Hi,
I plan on taking the CSSLP certification exam. On reading the guide I came across the required experience section. All domains start with the word "Secure". I have 4 years experience in software design and development. Though the "secure" part is implied, my current (and past) job description doesn't call it out. Provided I pass the exam, what could be the possible roadblocks when seeking endorsement. Is having experience in software design, development and testing enough?
Thanks!
If your past development projects had security components (which I would be surprised NOT having), and you were involved, you might want to summarize the specific security related methodologies you have used, including design, plan, and execution, that might give you some idea on your security related experiences, and may even provide some credentials related to CSSLP.
Just a thought...
Some rambling thoughts...
I’d say at a high level try answering some of these top of head non-exhaustive questions:
Did you do it securely? Where you following the OWASP TOP ten?Did you enforce requirements traceability?was threat modeling practiced? Can you list the safeguards and mitigations used? What development methodologies did you use, and how was security put into those? Did you build security software? Was it recent experience? Did you review code, and/use use static or dynamic scanning tools to discovery vulnerabilities? Dis the software you built have authentication, authorisation and accounting functions? What development methodologies did you use? Was quality enforced? Do you have a clear process for flaw remediation? Did you make decisions on how to securely implement a function? Did you refactor code? We’re you using source code control, and did this help to prevent regressions? How did you end of life code/products, was it secure? If you reused software modules, were they of known Pedigree and provenance? Did you use FIPS validated Cryptographic modules? When designing were you also thinking about abuse of the software as well as standard use? Was least priveledge employed? How as data classified, and could you say why? How did your applications create, store, use, share archive and destroy data? Did you design and map data flows? Where you considering the laws and regulations the software would run in?

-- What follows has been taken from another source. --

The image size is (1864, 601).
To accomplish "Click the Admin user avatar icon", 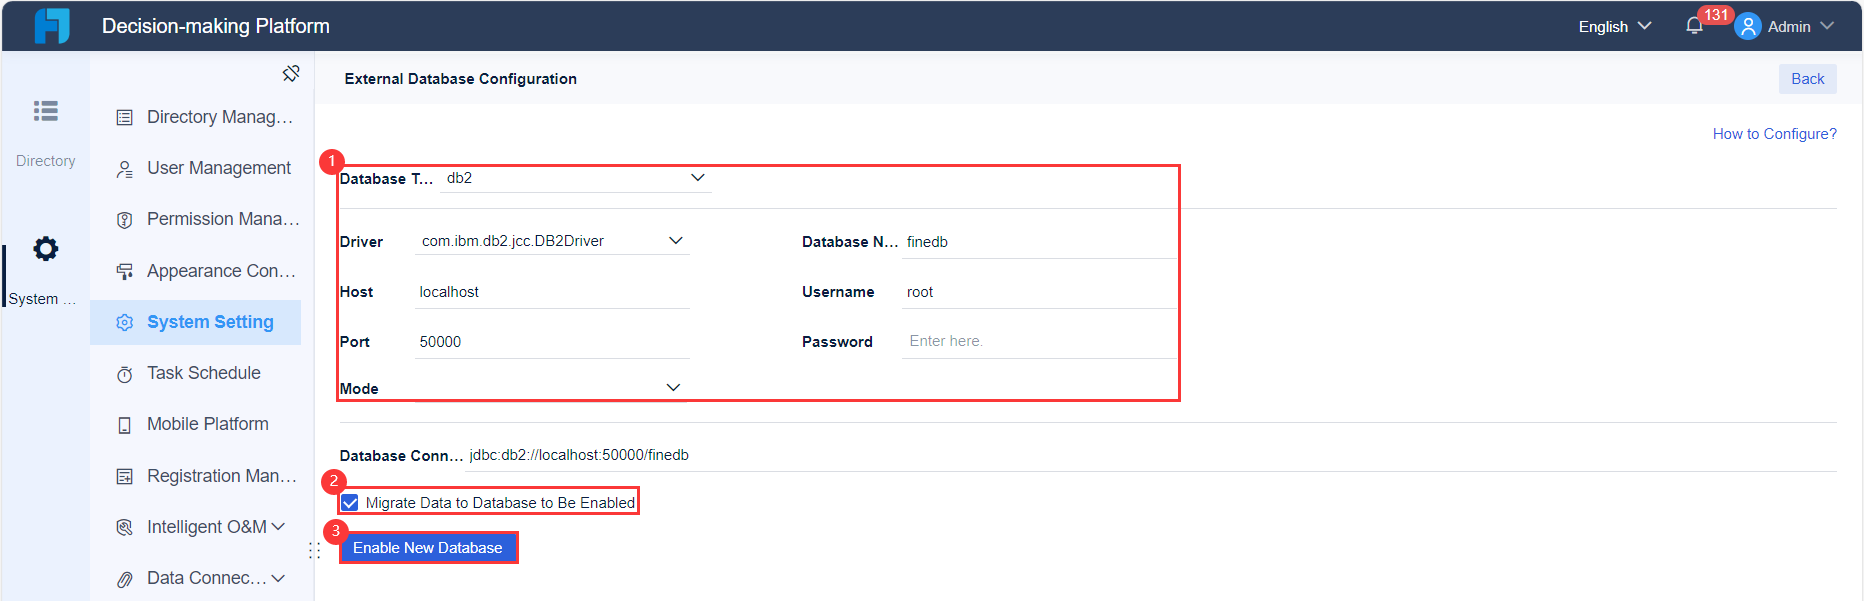I will coord(1748,27).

Nowhere near exhaustive wall of text but chances if it’s yes, or you can talk It and have good examples, and it was consistent then it probably qualifies. It’s experience rather than job description.

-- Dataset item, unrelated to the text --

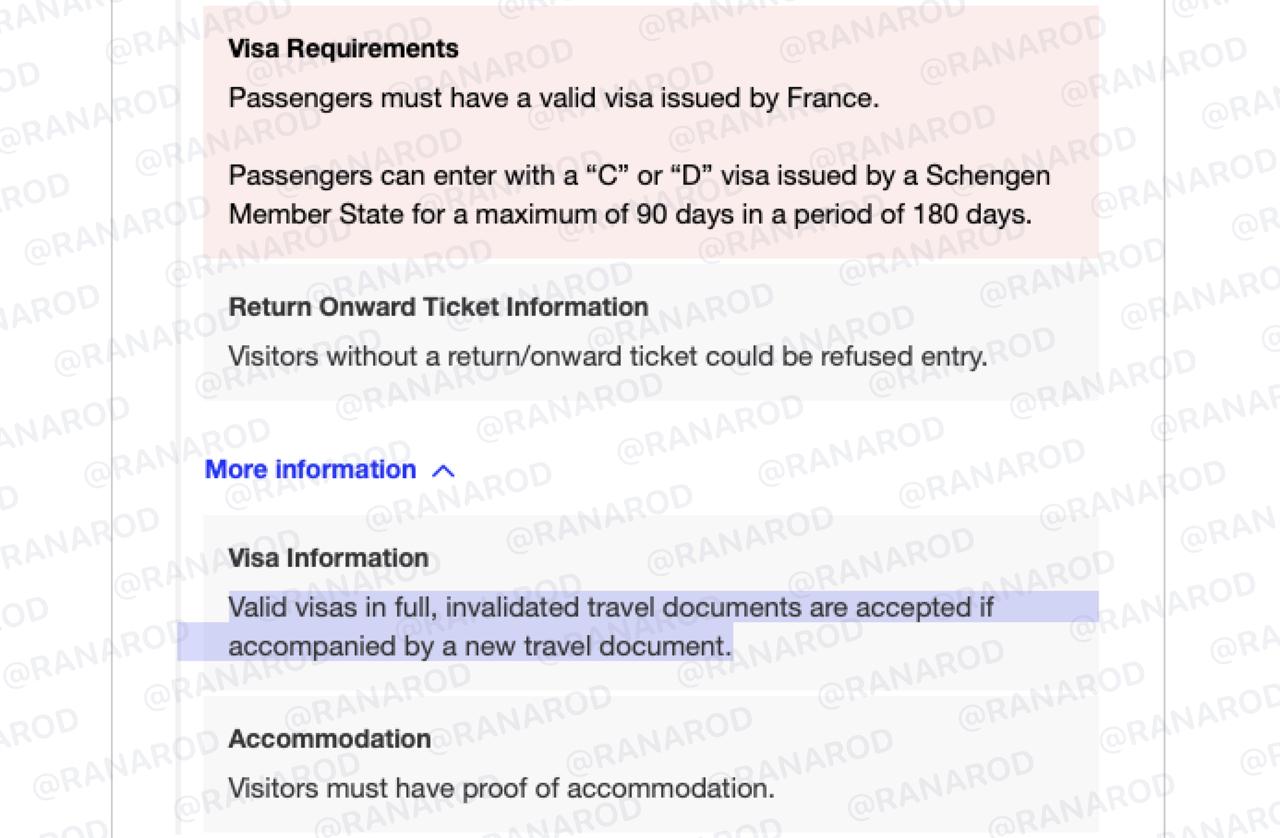Click the 'Passengers must have a valid visa' sentence

553,99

if you go through the exam outline it breaks it all out nicely for you.
https://www.isc2.org/-/media/ISC2/Certifications/Exam-Outlines/CSSLP-Exam-Outline-v1013.ashx
A review seminar either remotely or in person is a good idea.
If someone is a member in good standing and knows your work, then I’d say your path is easier/smoother, if you need a stranger or ISC2 to do the endorsement then it might take longer. I’d say roadblocks are more about code of ethics, accurate statement of what your role entails and experience, it might take longer but that’s ok.
Bottom line justify it to yourself with the same rigour you’d think about the safety of your software, and you of start to argue with yourself about the trade off you made from different angles, then I’d say that it qualifies(probably).